# Exercise objective:
Transcribe, word for word, the stretch of the Democratic primary commentary from "The rest of" through "in the offing.".

Well, here’s a possible reason why: Hillary Clinton is out of money. I know, I can’t quite believe it, either, but both Al Giordano and Bob Cesca are more or less reporting this. Take into account that, through Tuesday, 90% of all money raised by all campaigns has already been spent, and it seems more plausible. Also, note that Obama out-raised Clinton in January by better than three to one.

Suddenly, a weekly burst of free media—risks and all—looks very attractive to the Clinton camp.

The rest of February also looks good for Obama. Louisiana this weekend, then the Chesapeake primaries, all have the chance of breaking for Barack. With proportional allotment of delegates, it won’t move him that much closer to the nomination, but, again, some big momentum could be in the offing.

And it is in that race for the delegates required to garner the nomination that I see the only problems with an extended and contested Democratic race.

Should Clinton fall short of the nomination by a margin smaller than what she would get from Michigan and Florida, then I expect her camp will fight to seat those delegates. Such a fight would be divisive, I fear. It lends to the perception that the Clintons play by their own rules, and lends a degree of credence to those in the Obama camp that have already accused the Clinton camp of electoral shenanigans.

Should, instead, the 20% of delegates known as “super delegates” be the deciding factor, and should there be no obvious side for the bulk of them to take going into the convention, the Democrats again risk alienating voters (especially new voters, I think). Forget the presidential race, it won’t be good for the party or any of its other candidates if a group of primary voters feel like their earlier exercise in democratic expression was a relatively meaningless work out.

# Dataset entries:
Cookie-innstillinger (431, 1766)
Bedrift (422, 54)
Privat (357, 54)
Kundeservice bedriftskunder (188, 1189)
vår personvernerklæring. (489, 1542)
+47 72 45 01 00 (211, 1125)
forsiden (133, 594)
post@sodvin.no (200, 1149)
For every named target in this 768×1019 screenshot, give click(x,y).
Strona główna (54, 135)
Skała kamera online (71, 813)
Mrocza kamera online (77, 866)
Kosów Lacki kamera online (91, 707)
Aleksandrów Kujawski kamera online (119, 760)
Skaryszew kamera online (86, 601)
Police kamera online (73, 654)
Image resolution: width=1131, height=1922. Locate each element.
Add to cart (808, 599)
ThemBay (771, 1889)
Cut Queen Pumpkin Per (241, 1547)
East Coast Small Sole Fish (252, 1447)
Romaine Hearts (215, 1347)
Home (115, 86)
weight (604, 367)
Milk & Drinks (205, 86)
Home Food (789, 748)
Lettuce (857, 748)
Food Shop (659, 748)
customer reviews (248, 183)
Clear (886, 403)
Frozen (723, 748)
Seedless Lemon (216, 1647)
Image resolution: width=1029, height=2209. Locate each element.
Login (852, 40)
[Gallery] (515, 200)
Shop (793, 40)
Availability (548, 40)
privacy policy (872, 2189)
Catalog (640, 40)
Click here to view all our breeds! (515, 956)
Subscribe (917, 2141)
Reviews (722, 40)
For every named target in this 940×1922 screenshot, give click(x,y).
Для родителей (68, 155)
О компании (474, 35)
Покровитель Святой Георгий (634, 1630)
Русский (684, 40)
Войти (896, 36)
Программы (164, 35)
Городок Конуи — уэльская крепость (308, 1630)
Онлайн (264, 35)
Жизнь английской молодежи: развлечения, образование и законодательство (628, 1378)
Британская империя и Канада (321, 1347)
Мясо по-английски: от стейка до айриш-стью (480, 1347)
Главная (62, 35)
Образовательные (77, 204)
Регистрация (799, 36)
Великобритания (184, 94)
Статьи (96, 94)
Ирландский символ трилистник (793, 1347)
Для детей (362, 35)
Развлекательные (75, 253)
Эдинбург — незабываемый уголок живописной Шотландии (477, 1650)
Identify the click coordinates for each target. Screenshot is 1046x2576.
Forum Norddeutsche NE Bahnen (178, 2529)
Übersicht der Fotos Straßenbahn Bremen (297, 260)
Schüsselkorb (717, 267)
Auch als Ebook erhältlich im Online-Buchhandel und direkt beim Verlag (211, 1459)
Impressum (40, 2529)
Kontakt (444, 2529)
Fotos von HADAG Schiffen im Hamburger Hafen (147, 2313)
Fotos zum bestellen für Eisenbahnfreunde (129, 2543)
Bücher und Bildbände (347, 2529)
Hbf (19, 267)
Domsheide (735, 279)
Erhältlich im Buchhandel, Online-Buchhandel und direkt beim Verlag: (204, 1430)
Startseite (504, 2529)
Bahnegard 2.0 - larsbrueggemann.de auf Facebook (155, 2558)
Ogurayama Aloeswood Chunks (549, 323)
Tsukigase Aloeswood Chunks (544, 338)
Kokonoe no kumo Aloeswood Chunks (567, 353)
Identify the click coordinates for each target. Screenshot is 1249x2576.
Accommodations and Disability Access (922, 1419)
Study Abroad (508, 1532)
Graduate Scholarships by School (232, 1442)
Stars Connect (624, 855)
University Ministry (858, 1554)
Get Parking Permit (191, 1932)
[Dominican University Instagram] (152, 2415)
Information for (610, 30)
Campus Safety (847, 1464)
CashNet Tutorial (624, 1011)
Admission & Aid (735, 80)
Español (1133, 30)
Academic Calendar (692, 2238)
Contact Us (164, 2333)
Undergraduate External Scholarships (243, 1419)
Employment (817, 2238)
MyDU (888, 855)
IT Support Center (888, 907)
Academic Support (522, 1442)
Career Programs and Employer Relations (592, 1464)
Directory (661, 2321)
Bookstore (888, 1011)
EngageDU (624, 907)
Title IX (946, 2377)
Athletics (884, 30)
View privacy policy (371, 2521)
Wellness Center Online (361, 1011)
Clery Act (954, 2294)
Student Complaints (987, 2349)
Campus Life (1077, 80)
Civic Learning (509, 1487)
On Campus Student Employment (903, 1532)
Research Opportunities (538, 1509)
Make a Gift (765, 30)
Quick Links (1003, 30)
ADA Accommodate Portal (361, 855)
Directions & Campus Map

# Response to this task:
The rest of February also looks good for Obama. Louisiana this weekend, then the Chesapeake primaries, all have the chance of breaking for Barack. With proportional allotment of delegates, it won’t move him that much closer to the nomination, but, again, some big momentum could be in the offing.